#### [TASK TO CARRY OUT]
Each record that follows must be printed exactly as given.

(Stored dataset items)

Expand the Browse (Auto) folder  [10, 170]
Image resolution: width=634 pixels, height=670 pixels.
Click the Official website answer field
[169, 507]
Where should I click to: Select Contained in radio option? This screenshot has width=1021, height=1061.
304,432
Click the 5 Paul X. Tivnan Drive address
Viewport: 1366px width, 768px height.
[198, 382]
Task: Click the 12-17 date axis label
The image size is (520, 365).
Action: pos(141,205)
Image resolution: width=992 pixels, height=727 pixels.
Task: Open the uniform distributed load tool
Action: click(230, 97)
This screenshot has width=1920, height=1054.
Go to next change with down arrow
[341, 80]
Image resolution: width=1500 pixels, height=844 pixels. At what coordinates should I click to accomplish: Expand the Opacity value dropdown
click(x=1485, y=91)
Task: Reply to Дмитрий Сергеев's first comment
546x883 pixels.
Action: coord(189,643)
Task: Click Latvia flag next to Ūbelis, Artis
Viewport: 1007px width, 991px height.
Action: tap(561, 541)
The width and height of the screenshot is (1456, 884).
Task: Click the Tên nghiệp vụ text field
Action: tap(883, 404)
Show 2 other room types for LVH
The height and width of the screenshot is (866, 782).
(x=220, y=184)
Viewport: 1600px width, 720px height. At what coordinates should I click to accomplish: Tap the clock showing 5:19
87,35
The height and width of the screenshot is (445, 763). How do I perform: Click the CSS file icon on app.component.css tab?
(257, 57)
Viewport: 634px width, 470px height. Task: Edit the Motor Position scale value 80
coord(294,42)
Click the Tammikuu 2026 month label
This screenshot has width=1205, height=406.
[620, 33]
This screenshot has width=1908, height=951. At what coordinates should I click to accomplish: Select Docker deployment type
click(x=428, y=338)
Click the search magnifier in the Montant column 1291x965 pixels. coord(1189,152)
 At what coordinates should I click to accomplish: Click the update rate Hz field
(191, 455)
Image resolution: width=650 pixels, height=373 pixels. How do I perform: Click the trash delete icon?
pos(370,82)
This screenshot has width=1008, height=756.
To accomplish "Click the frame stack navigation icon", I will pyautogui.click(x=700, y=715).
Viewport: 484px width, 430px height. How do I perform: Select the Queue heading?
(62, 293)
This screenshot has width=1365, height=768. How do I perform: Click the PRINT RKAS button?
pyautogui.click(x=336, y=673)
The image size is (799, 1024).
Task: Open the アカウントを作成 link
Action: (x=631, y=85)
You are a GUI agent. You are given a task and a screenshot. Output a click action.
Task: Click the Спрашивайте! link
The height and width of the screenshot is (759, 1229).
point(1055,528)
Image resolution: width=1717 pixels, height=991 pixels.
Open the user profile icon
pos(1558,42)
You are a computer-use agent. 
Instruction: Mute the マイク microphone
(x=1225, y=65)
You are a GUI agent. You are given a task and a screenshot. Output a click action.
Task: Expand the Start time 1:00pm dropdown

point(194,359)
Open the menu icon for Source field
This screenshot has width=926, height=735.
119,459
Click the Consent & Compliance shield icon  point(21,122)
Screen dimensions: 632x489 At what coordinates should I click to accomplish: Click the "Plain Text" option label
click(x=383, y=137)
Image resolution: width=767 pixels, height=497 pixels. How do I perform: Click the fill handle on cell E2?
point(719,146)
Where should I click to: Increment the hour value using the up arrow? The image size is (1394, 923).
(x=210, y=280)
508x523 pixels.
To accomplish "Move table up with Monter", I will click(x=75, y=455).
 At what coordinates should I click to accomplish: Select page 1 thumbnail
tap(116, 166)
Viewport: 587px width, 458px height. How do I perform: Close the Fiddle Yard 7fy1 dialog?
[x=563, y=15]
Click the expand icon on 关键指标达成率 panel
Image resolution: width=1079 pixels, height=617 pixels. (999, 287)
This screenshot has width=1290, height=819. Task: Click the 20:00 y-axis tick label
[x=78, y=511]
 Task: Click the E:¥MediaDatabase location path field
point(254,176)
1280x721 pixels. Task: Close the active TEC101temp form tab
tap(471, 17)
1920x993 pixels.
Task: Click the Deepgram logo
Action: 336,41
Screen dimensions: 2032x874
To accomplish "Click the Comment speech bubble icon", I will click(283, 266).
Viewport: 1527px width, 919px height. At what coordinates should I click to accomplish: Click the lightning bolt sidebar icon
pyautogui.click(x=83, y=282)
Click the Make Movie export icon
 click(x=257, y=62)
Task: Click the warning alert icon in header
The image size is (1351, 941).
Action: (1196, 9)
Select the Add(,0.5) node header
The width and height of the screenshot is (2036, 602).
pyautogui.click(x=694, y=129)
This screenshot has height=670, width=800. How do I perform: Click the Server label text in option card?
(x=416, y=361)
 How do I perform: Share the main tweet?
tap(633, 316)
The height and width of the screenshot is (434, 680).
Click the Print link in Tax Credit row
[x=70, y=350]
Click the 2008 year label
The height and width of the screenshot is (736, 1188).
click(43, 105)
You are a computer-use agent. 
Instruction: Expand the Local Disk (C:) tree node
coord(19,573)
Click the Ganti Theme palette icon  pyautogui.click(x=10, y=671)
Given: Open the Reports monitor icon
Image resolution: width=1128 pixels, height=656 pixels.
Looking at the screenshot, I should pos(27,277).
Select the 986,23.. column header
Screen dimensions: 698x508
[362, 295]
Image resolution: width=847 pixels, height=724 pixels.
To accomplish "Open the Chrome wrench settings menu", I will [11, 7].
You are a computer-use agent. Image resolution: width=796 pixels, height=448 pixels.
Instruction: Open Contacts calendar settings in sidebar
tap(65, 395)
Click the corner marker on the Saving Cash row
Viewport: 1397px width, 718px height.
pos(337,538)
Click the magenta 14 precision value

#### [SOLUTION TO THE EXERCISE]
Expand the Browse (Auto) folder  [10, 170]
Image resolution: width=634 pixels, height=670 pixels.
Click the Official website answer field
[169, 507]
Where should I click to: Select Contained in radio option? This screenshot has width=1021, height=1061.
304,432
Click the 5 Paul X. Tivnan Drive address
Viewport: 1366px width, 768px height.
[198, 382]
Task: Click the 12-17 date axis label
The image size is (520, 365).
Action: pos(141,205)
Image resolution: width=992 pixels, height=727 pixels.
Task: Open the uniform distributed load tool
Action: click(230, 97)
This screenshot has width=1920, height=1054.
Go to next change with down arrow
[341, 80]
Image resolution: width=1500 pixels, height=844 pixels. At what coordinates should I click to accomplish: Expand the Opacity value dropdown
click(x=1485, y=91)
Task: Reply to Дмитрий Сергеев's first comment
546x883 pixels.
Action: coord(189,643)
Task: Click Latvia flag next to Ūbelis, Artis
Viewport: 1007px width, 991px height.
Action: tap(561, 541)
The width and height of the screenshot is (1456, 884).
Task: Click the Tên nghiệp vụ text field
Action: tap(883, 404)
Show 2 other room types for LVH
The height and width of the screenshot is (866, 782).
(x=220, y=184)
Viewport: 1600px width, 720px height. At what coordinates should I click to accomplish: Tap the clock showing 5:19
87,35
The height and width of the screenshot is (445, 763). How do I perform: Click the CSS file icon on app.component.css tab?
(257, 57)
Viewport: 634px width, 470px height. Task: Edit the Motor Position scale value 80
coord(294,42)
Click the Tammikuu 2026 month label
This screenshot has width=1205, height=406.
[620, 33]
This screenshot has width=1908, height=951. At what coordinates should I click to accomplish: Select Docker deployment type
click(x=428, y=338)
Click the search magnifier in the Montant column 1291x965 pixels. coord(1189,152)
 At what coordinates should I click to accomplish: Click the update rate Hz field
(191, 455)
Image resolution: width=650 pixels, height=373 pixels. How do I perform: Click the trash delete icon?
pos(370,82)
This screenshot has width=1008, height=756.
To accomplish "Click the frame stack navigation icon", I will pyautogui.click(x=700, y=715).
Viewport: 484px width, 430px height. How do I perform: Select the Queue heading?
(62, 293)
This screenshot has width=1365, height=768. How do I perform: Click the PRINT RKAS button?
pyautogui.click(x=336, y=673)
The image size is (799, 1024).
Task: Open the アカウントを作成 link
Action: (x=631, y=85)
You are a GUI agent. You are given a task and a screenshot. Output a click action.
Task: Click the Спрашивайте! link
The height and width of the screenshot is (759, 1229).
point(1055,528)
Image resolution: width=1717 pixels, height=991 pixels.
Open the user profile icon
pos(1558,42)
You are a computer-use agent. 
Instruction: Mute the マイク microphone
(x=1225, y=65)
You are a GUI agent. You are given a task and a screenshot. Output a click action.
Task: Expand the Start time 1:00pm dropdown

point(194,359)
Open the menu icon for Source field
This screenshot has width=926, height=735.
119,459
Click the Consent & Compliance shield icon  point(21,122)
Screen dimensions: 632x489 At what coordinates should I click to accomplish: Click the "Plain Text" option label
click(x=383, y=137)
Image resolution: width=767 pixels, height=497 pixels. How do I perform: Click the fill handle on cell E2?
point(719,146)
Where should I click to: Increment the hour value using the up arrow? The image size is (1394, 923).
(x=210, y=280)
508x523 pixels.
To accomplish "Move table up with Monter", I will click(x=75, y=455).
 At what coordinates should I click to accomplish: Select page 1 thumbnail
tap(116, 166)
Viewport: 587px width, 458px height. How do I perform: Close the Fiddle Yard 7fy1 dialog?
[x=563, y=15]
Click the expand icon on 关键指标达成率 panel
Image resolution: width=1079 pixels, height=617 pixels. (999, 287)
This screenshot has width=1290, height=819. Task: Click the 20:00 y-axis tick label
[x=78, y=511]
 Task: Click the E:¥MediaDatabase location path field
point(254,176)
1280x721 pixels. Task: Close the active TEC101temp form tab
tap(471, 17)
1920x993 pixels.
Task: Click the Deepgram logo
Action: 336,41
Screen dimensions: 2032x874
To accomplish "Click the Comment speech bubble icon", I will click(283, 266).
Viewport: 1527px width, 919px height. At what coordinates should I click to accomplish: Click the lightning bolt sidebar icon
pyautogui.click(x=83, y=282)
Click the Make Movie export icon
 click(x=257, y=62)
Task: Click the warning alert icon in header
The image size is (1351, 941).
Action: (1196, 9)
Select the Add(,0.5) node header
The width and height of the screenshot is (2036, 602).
pyautogui.click(x=694, y=129)
This screenshot has height=670, width=800. How do I perform: Click the Server label text in option card?
(x=416, y=361)
 How do I perform: Share the main tweet?
tap(633, 316)
The height and width of the screenshot is (434, 680).
Click the Print link in Tax Credit row
[x=70, y=350]
Click the 2008 year label
The height and width of the screenshot is (736, 1188).
click(43, 105)
You are a computer-use agent. 
Instruction: Expand the Local Disk (C:) tree node
coord(19,573)
Click the Ganti Theme palette icon  pyautogui.click(x=10, y=671)
Given: Open the Reports monitor icon
Image resolution: width=1128 pixels, height=656 pixels.
Looking at the screenshot, I should pos(27,277).
Select the 986,23.. column header
Screen dimensions: 698x508
[362, 295]
Image resolution: width=847 pixels, height=724 pixels.
To accomplish "Open the Chrome wrench settings menu", I will [11, 7].
You are a computer-use agent. Image resolution: width=796 pixels, height=448 pixels.
Instruction: Open Contacts calendar settings in sidebar
tap(65, 395)
Click the corner marker on the Saving Cash row
Viewport: 1397px width, 718px height.
pos(337,538)
Click the magenta 14 precision value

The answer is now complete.